Based on your first post, they (and I) responded to your question about albuterol. Your post implied that you thought albuterol was a steroid, and I think posters wanted to make sure you knew that albuterol is not a steroid in order to ease your mind. Yes, albuterol can have side effects but those side effects are less scary than a steroid's side effects, so it seemed important that that issue be straightened out. Perhaps you already knew that albuterol was not a steroid. But, again, we can only respond to the words in your post.

Some posters who have chosen to treat their asthmatic children with medicines gave you their experiences. Was that what you were offended by? They weren't pushing drugs on you, any more than you are pushing a natural route on them. They simply told you what their experiences were and what had worked for them. Nothing appalling. They weren't "slamming you". They didn't call you a bad mom for wanting a natural remedy. They posted their experiences, nothing more.

I think you might have been offended by those of us that suggested you not withold a bronchodilator if it is needed. No one was attacking you.... no one posted that you were bad for wanting to not give your child albuterol. We simply posted concern for your child because we know how asthma feels.
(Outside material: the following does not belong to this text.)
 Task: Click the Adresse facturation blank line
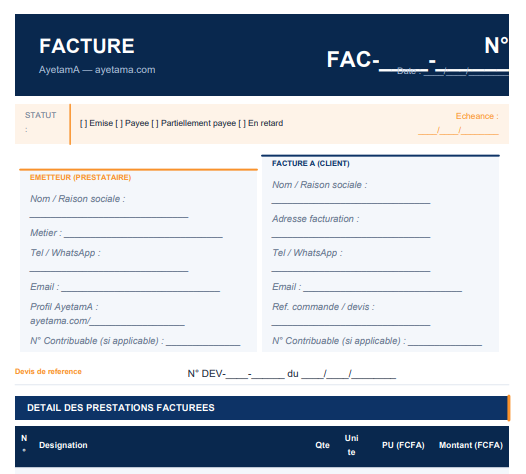coord(351,235)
If I could find a natural bronchodilator with no side effects, of course I would use it. But, I do feel that the occasional use of albuterol is better than suffering through constricted airways. Again, my opinion. Not meant to be offensive.

As for other, more natural remedies, there is some research that suggests that increased intake of dietary magnesium can help to prevent asthma attacks. Google magnesium and asthma and you'll get some good sources. Hopefully, some other posters with natural product suggestions will see your post soon.


----------



## gealach (Sep 11, 2004)

Oops.. AkaMommy, we cross-posted. I'm sorry that your kids are sick. What a way to spend the holiday! Hope you guys are feeling better very soon.


----------



## BookGoddess (Nov 6, 2005)

I was about to type up a post about albuterol not being a steroid and how helpful the albuterol inhaler has been to me when I have my occasional asthma attacks but I won't now that I've read your second and third posts. I'm careful about washing the laundry, vacuuming often with other Dyson, keeping out allergens, and washing my hands as though I have a compulsive disorder. All those things have helped me with my asthma. This is the first time in nearly 2 years I've needed my inhaler. I've had asthma for about 18 years and I haven't come across a "natural inhaler". If there is one I'd like to hear about it too.
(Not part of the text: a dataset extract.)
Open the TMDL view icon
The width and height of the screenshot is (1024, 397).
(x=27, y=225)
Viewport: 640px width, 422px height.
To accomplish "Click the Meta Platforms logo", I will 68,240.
FWIW, I don't think anyone was attacking you though it may have seemed that way. I also read your first post the same way as many others did - you seemed to be saying albuterol = steroids. On a message board, we have to go by the written word. We can't read the expressions on your face, the tone of your voice, your nods/shakes of the head, etc. So going purely by what you put in your original post and what was not said, the responses aren't that surprising. Anyway, don't want to beat a dead horse here and I don't meant to be snippy. I wish you and your little one the best.


----------



## ktmelody (Aug 14, 2006)

If you do a google search for natural asthma, alot of things come up.
Respitrol was one, someone else mentioned it helped them alot. Looks like kids can take it too.
There are many others.
If you find one that works or looks good, let us know. I would be interested myself.


----------



## shelbean91 (May 11, 2002)

I was dx'd w/asthma around 10 years old, which is now 20+ years ago, when it wasn't as common. Some of the things we tried before meds were: diet modification- no dairy, sugar, many other things I don't recall; chiropractic adjustments; sometimes, black coffee or flat coke help relax the lungs during an attack- the caffiene does it- more natural than meds, but doesn't always work; steam baths; dry air; allergy shots- b/c my asthma was allergy driven; removing carpet, using special cases on pillows/beds; and I'm sure there were more I'm not recalling now.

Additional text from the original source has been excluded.